Calling on other mums not to take no for an answer, Linzi Mcmillan (26) of Alness, says staff in Inverness’s Raigmore Hospital told her at 12 and 20 weeks pregnant that her baby would not survive.

However, defying all odds, at 26 weeks she gave birth to Sam on June 10 weighing in at just 2lbs 2oz.

Ms Mcmillan said that if she had not fought, her son would not be here – and advised other mums to do the same.

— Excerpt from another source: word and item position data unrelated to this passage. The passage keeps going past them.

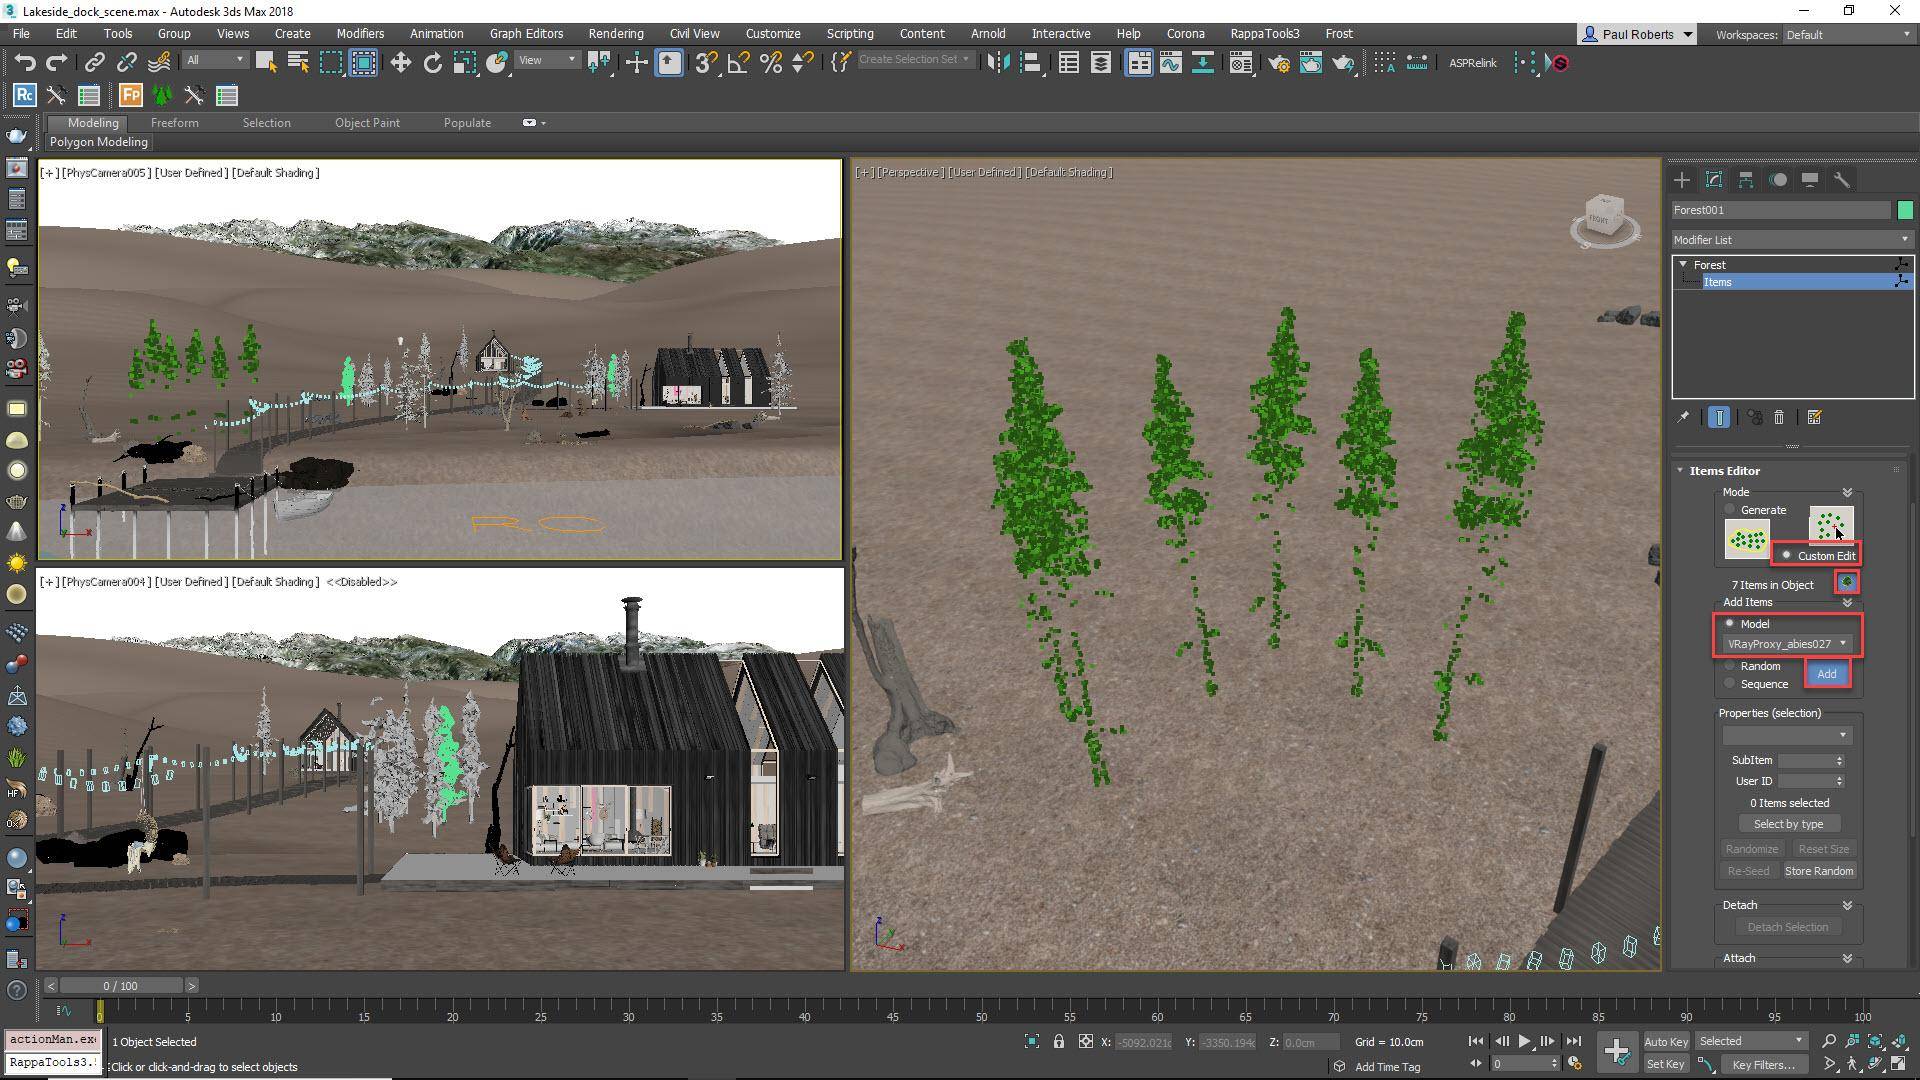Screen dimensions: 1920x1080
Task: Click the Forest001 object color swatch
Action: pyautogui.click(x=1905, y=210)
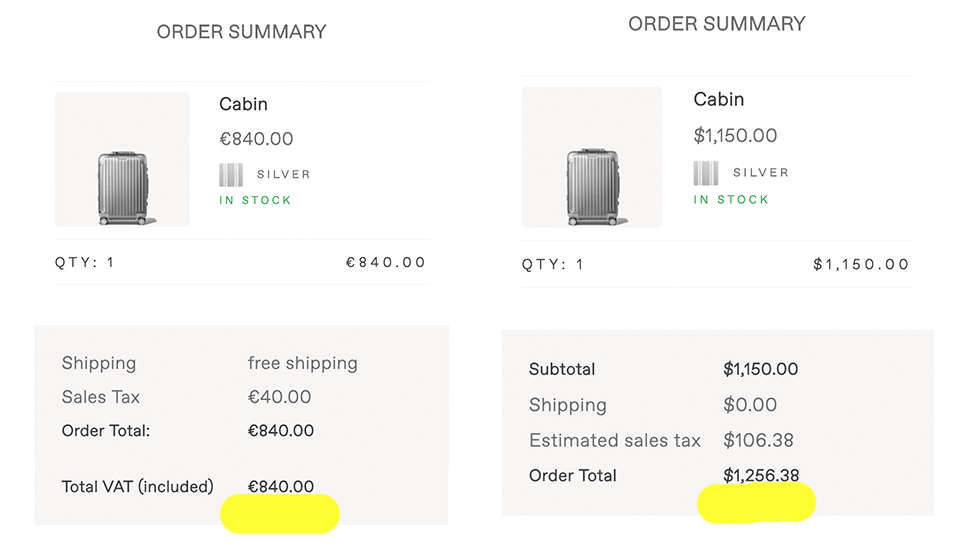Open the Cabin product title priced $1,150.00
The width and height of the screenshot is (962, 557).
(x=718, y=99)
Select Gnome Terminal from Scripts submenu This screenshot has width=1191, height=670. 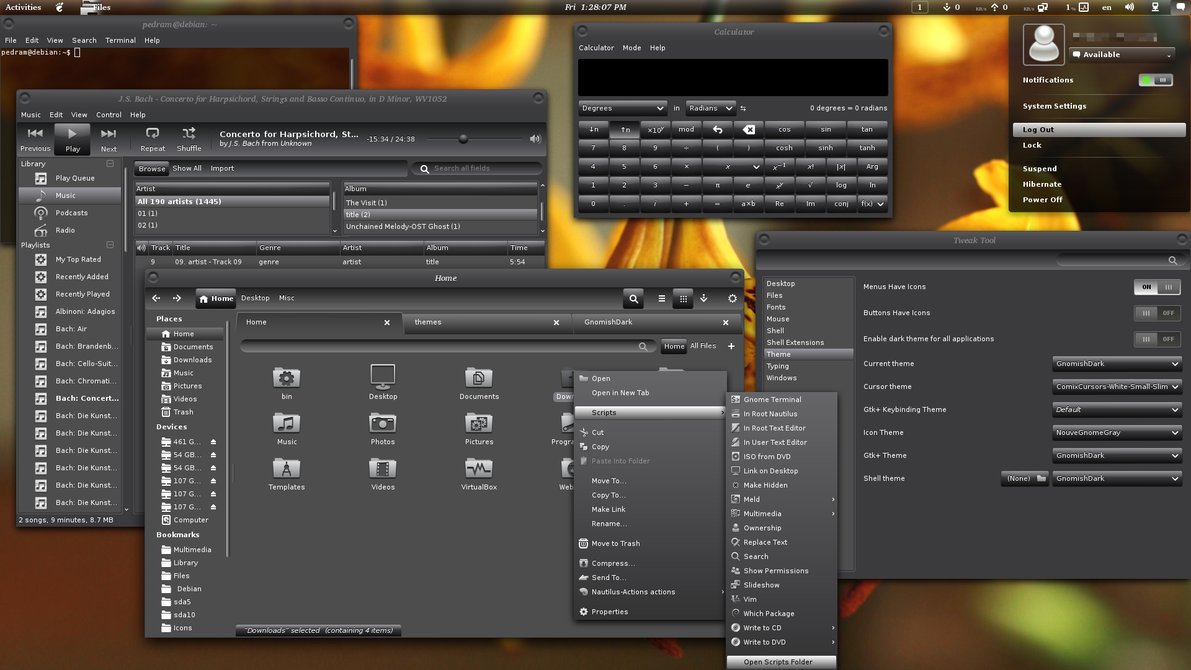[771, 400]

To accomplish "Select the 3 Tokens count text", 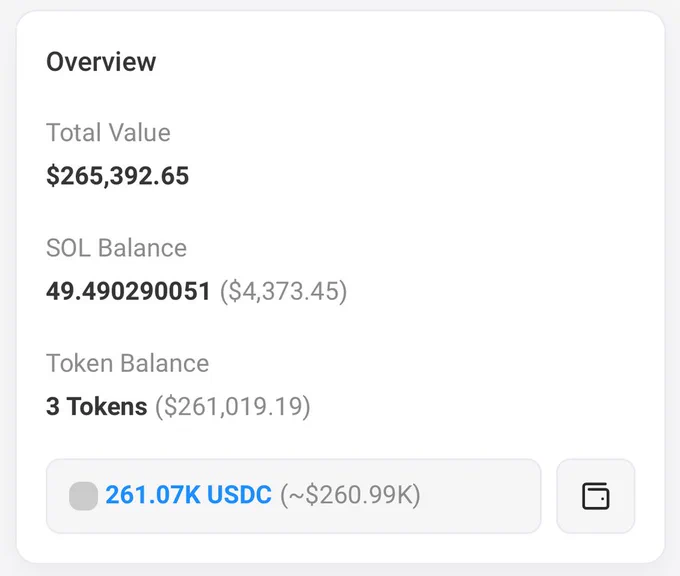I will pyautogui.click(x=97, y=406).
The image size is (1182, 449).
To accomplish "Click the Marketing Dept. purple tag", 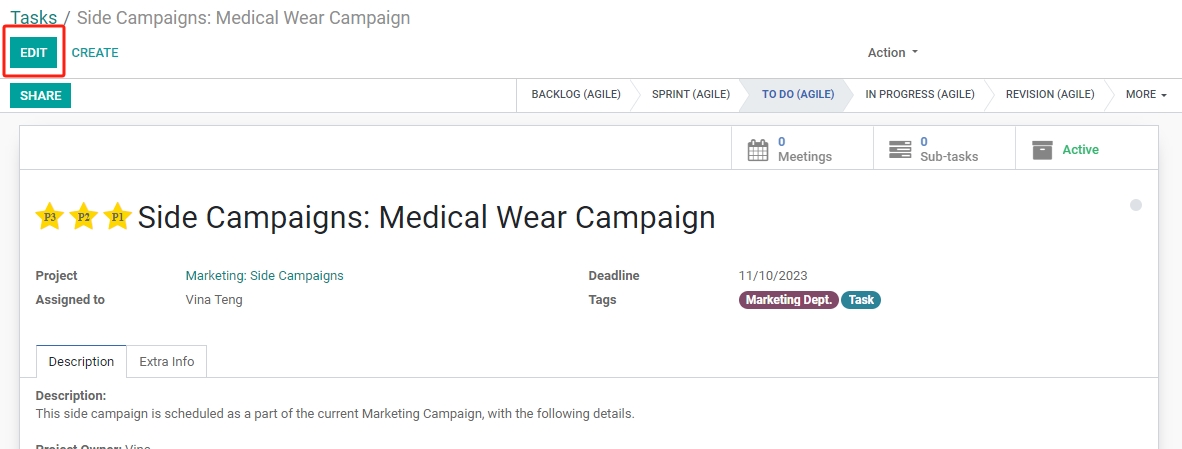I will coord(789,300).
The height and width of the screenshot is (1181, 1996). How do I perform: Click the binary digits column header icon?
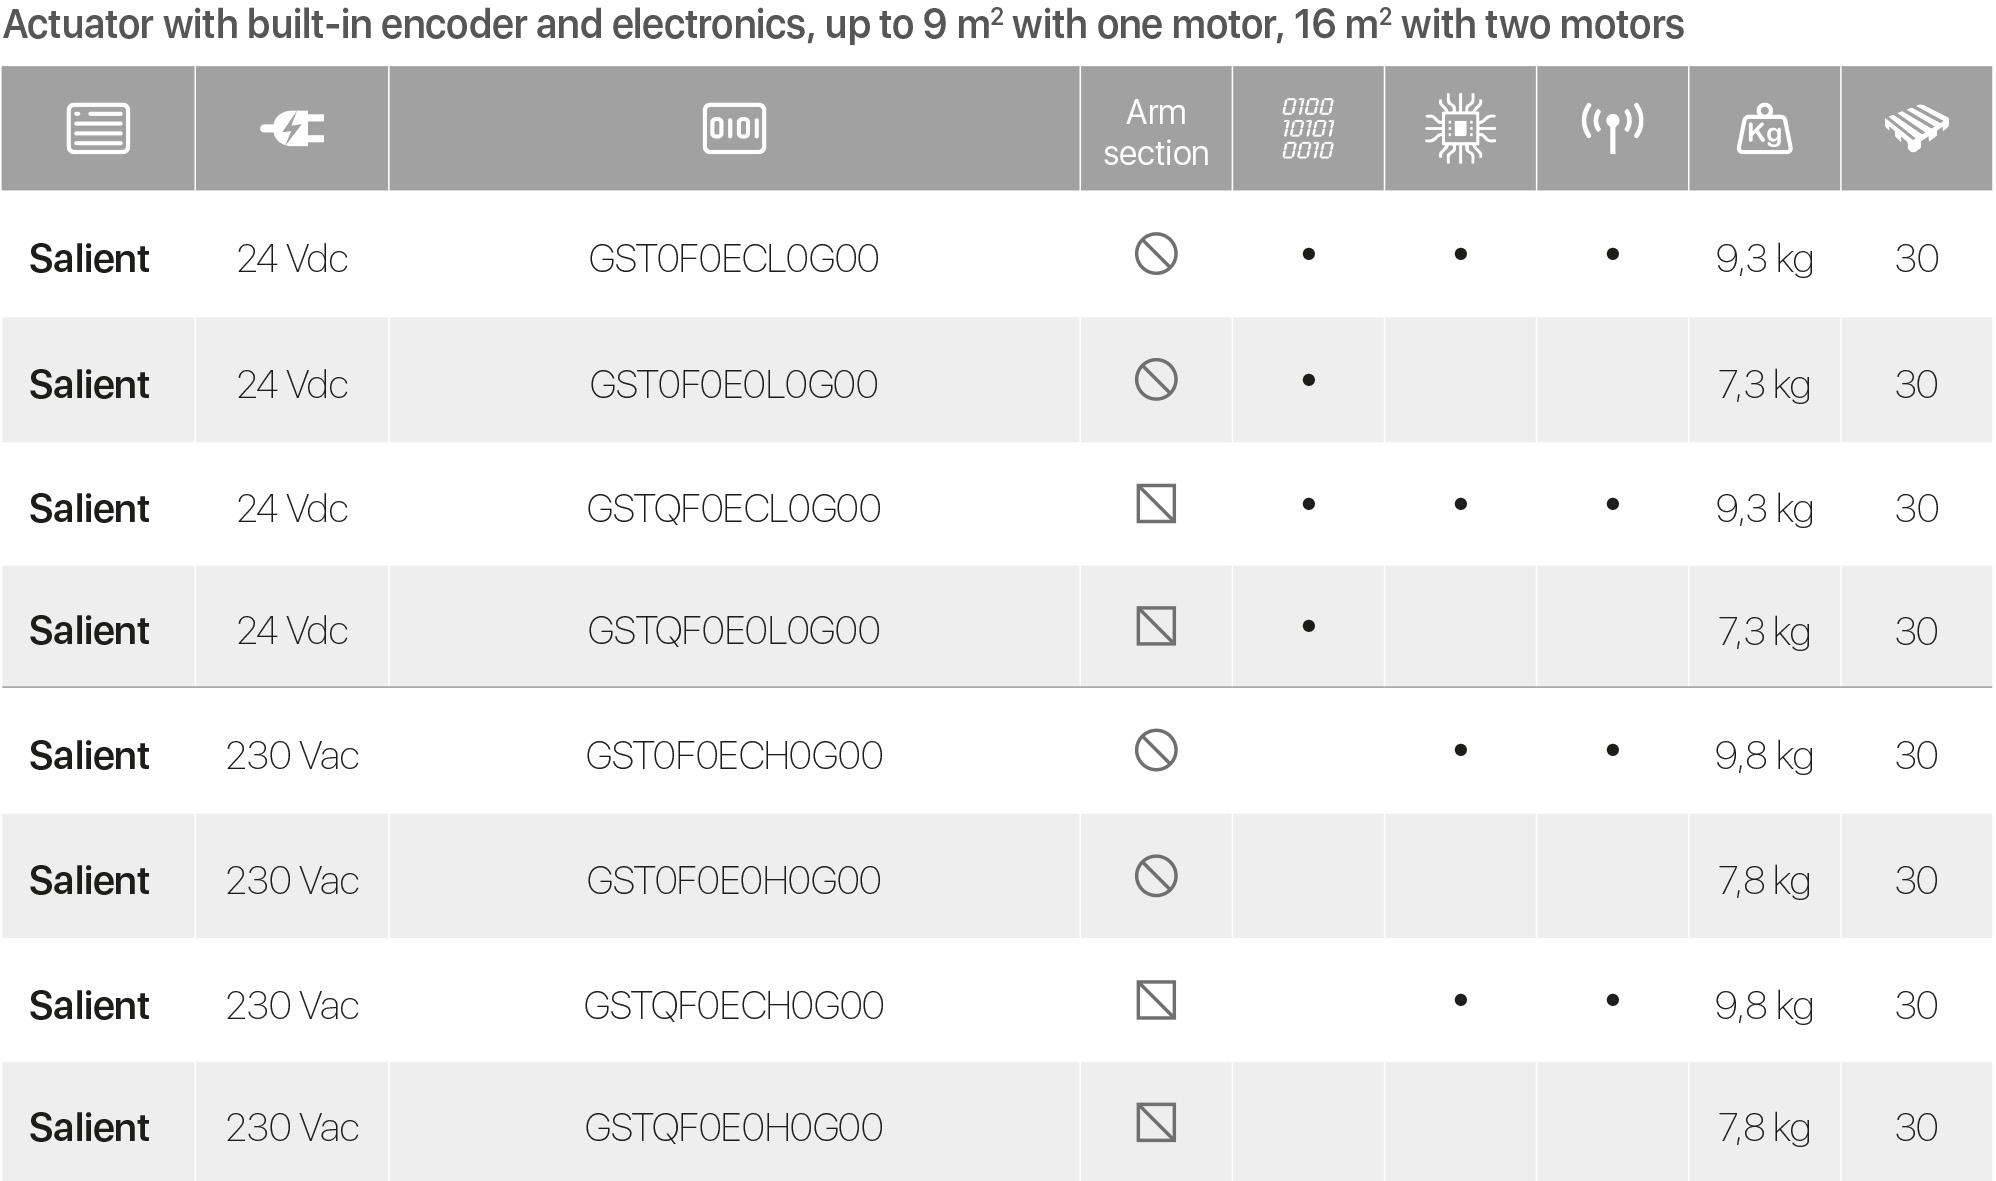1308,129
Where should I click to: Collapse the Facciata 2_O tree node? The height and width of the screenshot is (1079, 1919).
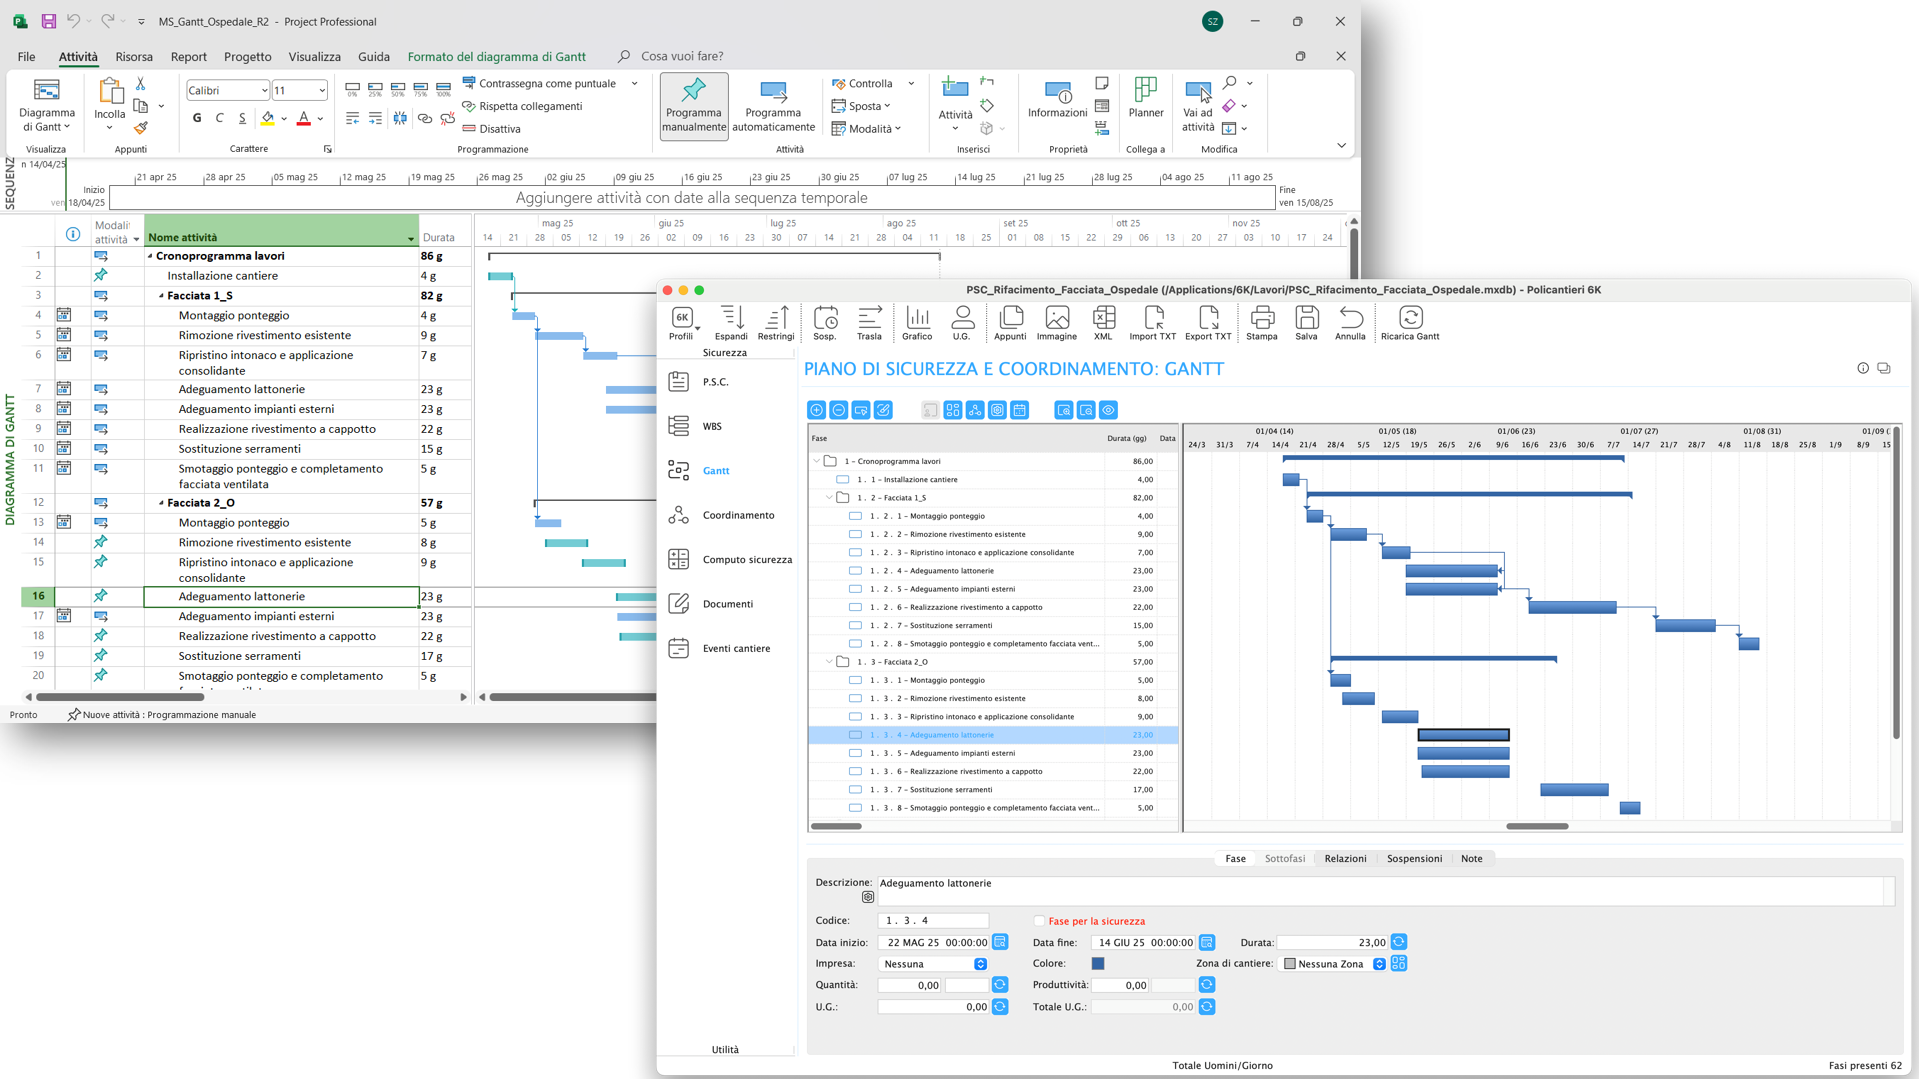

For Ms Mcmillan it was a chance conversation with a member of the maternity team in Raigmore that probably helped to save her son’s life.

Ms Mcmillan said: “I had a serious bleed when I was 12 weeks into my pregnancy and I went to hospital in Inverness. I was told that my cervix had opened and my baby was not viable. I was hysterical.

“I felt so unsupported by the staff. Someone earlier in the day mentioned that a cervix can be stitched or sutured to help close it.”

After trying cervical pessaries, Ms Mcmillan claims she got an admission by staff that they were not “skilled” in the suture procedure.

She said: “I found my voice. I didn’t see eye to eye with the consultant. I was determined not to let one person’s lack of skill take away from my baby’s right to life.”

A few days later Ms Mcmillan was assigned a new consultant who carried out the procedure and things improved.

But a road accident when she was 20 weeks pregnant saw her rushed to hospital. This time there were serious consequences.

She said: “It was a really frightening time, I was told that my baby would likely need to be delivered, and again Raigmore told me that my baby would not survive.

“I didn’t take no for an answer for a second time. I was moved to Aberdeen to the specialist baby unit because I could not get the treatment I needed in Raigmore.”

Ms Mcmillan said: “What I want is for other women to hear my story and know that they should listen to their gut.

“They shouldn’t take no for an answer. Most importantly they should never lose their voice.

“If I had listened to the consultants in Raigmore I would not have baby Sam now.”

A spokesman for NHS Highland said: “We regularly monitor maternity services across our board area to ensure we continue to deliver high-quality, safe care to pregnant women and their babies.

“We have not been contacted and would certainly want to look into it. We would encourage the family to get in touch with our lead midwife so we can investigate this properly. The health board has systems in place to investigate and learn from any adverse events which do occur.”

He said they couldn’t comment on individual cases but that risk assessment is undertaken by doctors and midwives on a case by case basis and throughout pregnancy.